NEW YORK, NY – FEB 18, 2012: Aretha Franklin performs in concert at Radio City Music Hall on February 18, 2012, in New York. (Editorial Use Only)

Based upon documentation filed in Michigan’s Oakland County court, the beloved singer-songwriter’s estate is estimated to be worth approximately $80 million dollars. However, despite her wealth and access to counsel, she died with no will, trust or estate plan. In December, the IRS filed a claim in probate court alleging that Ms. Franklin owed several million dollars in back taxes and penalties at the time of her death. These claims must be either satisfied or contested prior to the distribution of the estate, and could add years to an already complicated, expensive process. To add to the disorder, it is being reported that an heir to Ms. Franklin’s estate is attempting to obtain a court order requiring the estate to provide them with monthly financial documents and that another potential heir suffers from special needs.

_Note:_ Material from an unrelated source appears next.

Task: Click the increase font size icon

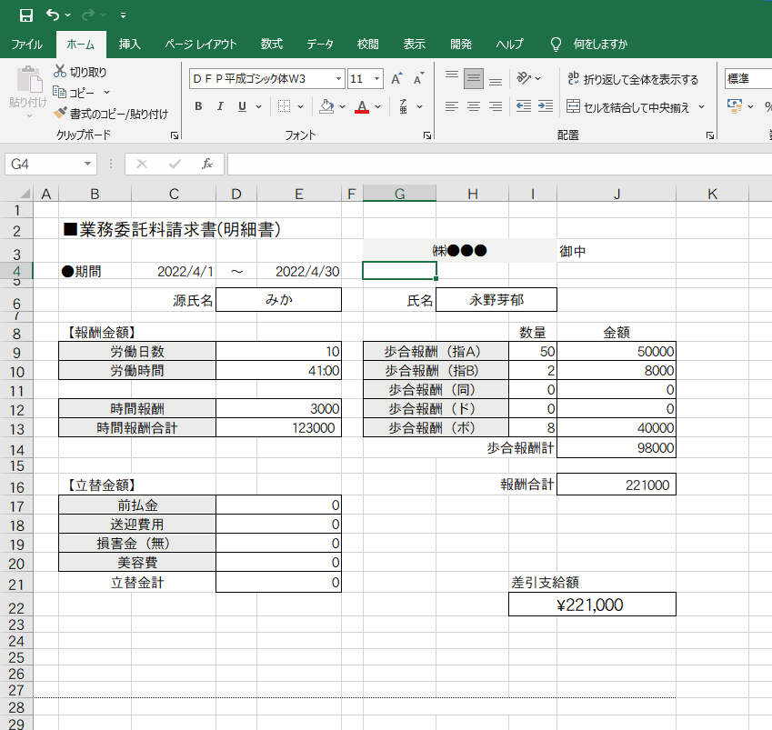Action: pyautogui.click(x=396, y=79)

Ms. Franklin’s lack of a comprehensive estate plan has resulted in the details of her wealth, debts and family relationships being a very public matter. Generally, the rights to song royalties, copyrights and publishing rights and the inherent difficulty in valuing such assets, lead to prolong battles with the IRS and will ensure a long and very public probate process. Additionally, the consequences of a distribution of funds to a special needs beneficiary can have far reaching, unintended effects to such beneficiary.

A properly drafted estate plan could have avoided this very public probate, kept her estate assets and debts private, expedited the distribution of her wealth and provided appropriately for the special needs of one of her children.

Whether you’re a celebrity or not, the best course of action, always, is to prepare for the eventuality of death with an updated, current estate plan, which takes into consideration all aspects of your life and ensures that your estate, big or small, and the distribution of your assets remains a private matter between you and your loved ones.